---------- Trecho selecionado ----------

A estrutura é grandiosa e já pode ser percebida por quem passa pela região em frente ao metrô Eldorado. A bacia de contenção chamada B4 (imagem em destaque) está sendo construída na Vila Itaú, localizada atrás do ItaúPower Shopping, em Contagem, e vai ocupar 62 mil m². Já a outra, a B3, tem um desenho de 29 mil m² de área na Vila PTO, no Industrial. O projeto inclui o remanejamento de 1,5 mil famílias, e a urbanização completa do entorno das bacias, incluindo uma pista de caminhada na Vila Itaú. 

Como as enchentes serão reprimidas?

Funciona da seguinte forma: as bacias vão reter um volume considerável de água da chuva, diminuindo o fluxo no córrego Ferrugem. Assim, o córrego estará menos cheio quando encontrar o rio Arrudas, na avenida Tereza Cristina, entre Contagem e BH. E se o rio não transborda, as pessoas não sofrem com alagamentos. 

A principal diferença, segundo o coordenador da Defesa Civil de Contagem, Renato Carlos da Silva, está na velocidade com que as águas escorrem. “Essas bacias de contenção vão diminuir a velocidade da água na superfície. A água da chuva junto com o córrego Ferrugem, ao invés de cair direto no Arrudas, entra para as bacias. Parte infiltra nos lençóis freáticos e o resto é, aos poucos, liberado”, explica. 

A resposta das bacias se dá antes mesmo da chegada da água na temida Tereza Cristina em dias chuvosos. “Primeiro, há um impacto direto no entorno do Ferrugem. A Vila Itaú e o bairro Industrial, em Contagem, são regiões que sempre sofreram com inundações”, explica o coordenador da Unidade Gerenciadora do Programa (UGP), Pedro Paulo Ferreira, um dos responsáveis pela obra. 

De fato, as vilas na Cidade Industrial, em Contagem, já viveram grandes tragédias relacionadas às chuvas. Em 2020, um dos anos mais chuvosos da história da Grande BH, as vilas Itaú e Barraginha foram totalmente desocupadas após serem inundadas pelas chuvas. O histórico é antigo e inclui a tragédia da Vila Barraginha, em que 36 pessoas morreram e centenas ficaram feridas e desabrigadas por um deslizamento de terra em 92.

---------- Extrato de dados ----------

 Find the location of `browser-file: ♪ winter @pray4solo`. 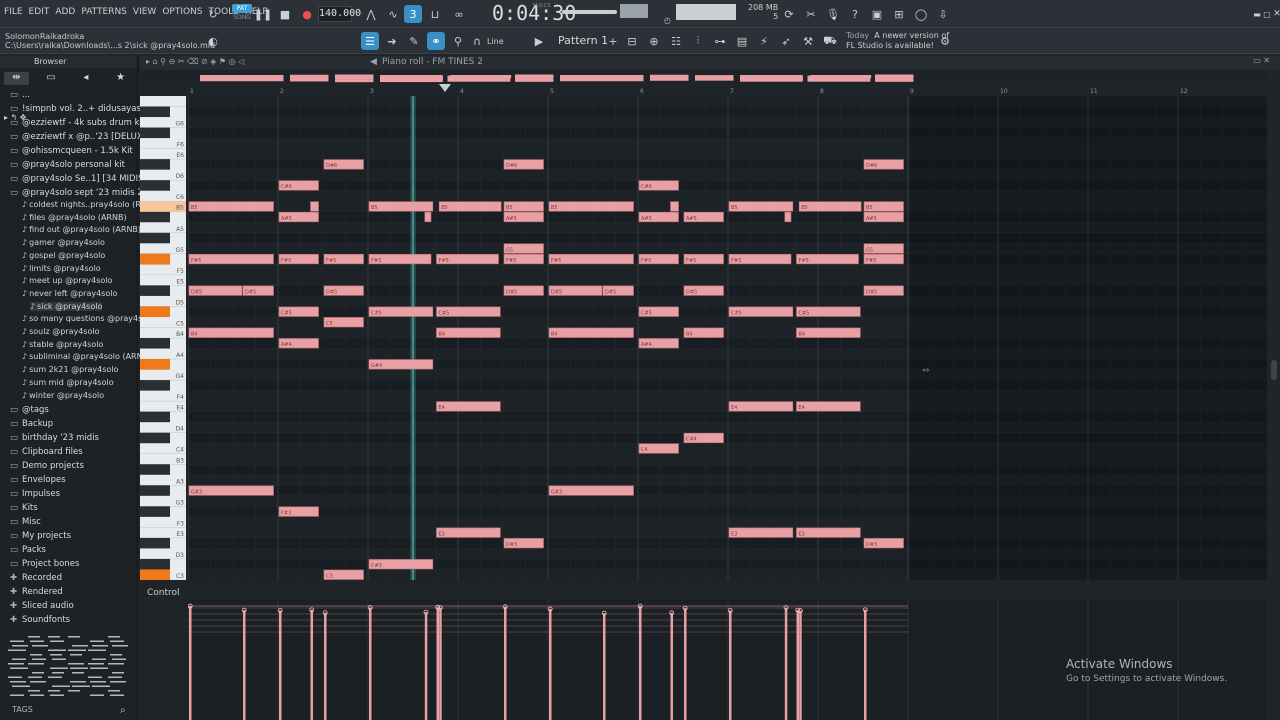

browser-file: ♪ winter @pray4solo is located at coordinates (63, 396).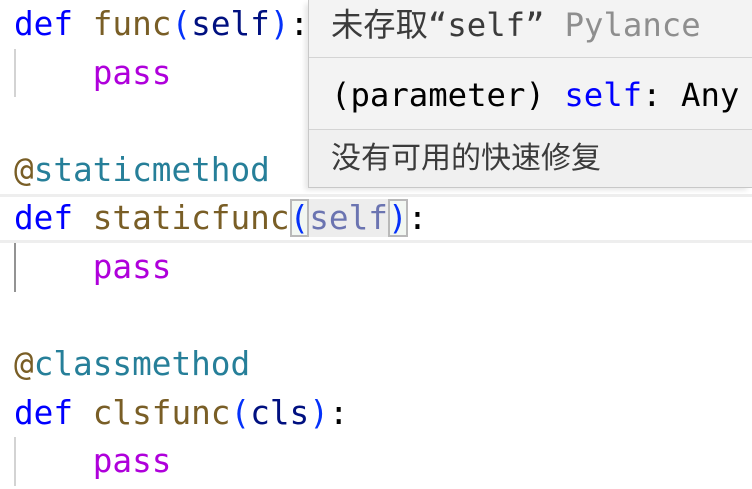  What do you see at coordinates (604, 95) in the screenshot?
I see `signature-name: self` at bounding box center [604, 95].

----------

→ **Item de ação 1**
Retorne, do trecho selecionado, a passagem de "A estrutura é" a "na Vila Itaú.".
→ **Item de ação 2**
De acordo com o trecho selecionado, quantas famílias o projeto prevê remanejar?

→ **Campo de resposta 1**
A estrutura é grandiosa e já pode ser percebida por quem passa pela região em frente ao metrô Eldorado. A bacia de contenção chamada B4 (imagem em destaque) está sendo construída na Vila Itaú, localizada atrás do ItaúPower Shopping, em Contagem, e vai ocupar 62 mil m². Já a outra, a B3, tem um desenho de 29 mil m² de área na Vila PTO, no Industrial. O projeto inclui o remanejamento de 1,5 mil famílias, e a urbanização completa do entorno das bacias, incluindo uma pista de caminhada na Vila Itaú.

→ **Campo de resposta 2**
1,5 mil famílias.